Rares sont les récits familiaux qui parviennent à couvrir une période allant de Moïse, aux Rois d’Israël, en passant par les Perses, les Arabes d’Afrique du Nord, et les têtes couronnées Espagnoles, d’Isabelle de Castille et Ferdinand d’Aragon, jusqu’au roi Felipe VI d’Espagne ! Et pourtant ! C’est la proposition de l’actuel roi d’Espagne en 2015 de réparer l’expulsion imposée aux Juifs en 1492 par son pays, en offrant la nationalité et incitant leurs descendants à revenir s’installer au pays, qui met ce récit en route. En partant de cet événement historique, Anne décide de creuser le passé de ses ancêtres, la façon dont celui-ci s’inscrit dans la généalogie humaine qui a accouché de la notion même de généalogie, l’a inscrite dans ses textes sacrés et a fait de la transmission vivante de son héritage culturel singulier, la signature de sa survie au travers des siècles.

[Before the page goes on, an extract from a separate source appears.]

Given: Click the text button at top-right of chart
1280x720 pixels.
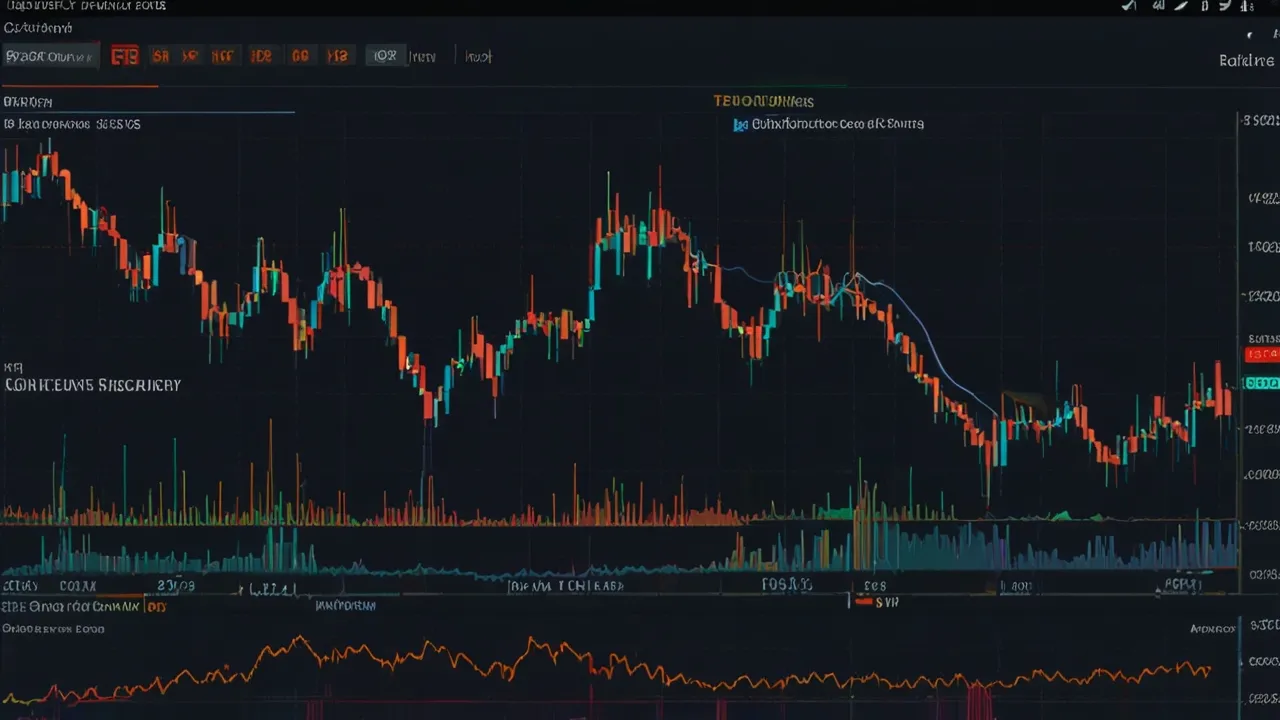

L’autrice, née d’une mère catholique et d’un père juif, se met en scène discutant de ce sujet avec sa mère qui a entrepris un large travail généalogique de la famille. Anne découvre donc au travers du travail de reconstitution mené par sa mère l’histoire familiale de la famille de son père. Ce qu’elle apprend confirme qu’elle peut prétendre à la proposition de 2015 du roi Felipe et l’encourage donc à tenter d’obtenir la nationalité espagnole. La bande dessinée retrace les turpitudes de la démarche admistrative, fil directeur d’une quête identitaire entrecoupée d’aller retours entre réflexions actuelles et flashs historiques qui rapprochent l’Histoire méditerranéenne et le destin nomade des siens.
Anne exprime à plusieurs reprises l’idée d’explorer son origine juive dans le but de comprendre sa place dans le jeu des générations. C’est une chose rendue d’autant plus compliquée dans la tradition juive que, pour une femme non intégrée dans une vie communautaire ou culturelle juive, les marques d’appartenance sont diffuses (comme la mémoire des préparations culinaires à l’occasion de Pessah), là où les hommes peuvent être circoncis et donc avoir une appartenance inscrite dans leur corps (ce qui d’ailleurs pose des problématiques d’une autre nature).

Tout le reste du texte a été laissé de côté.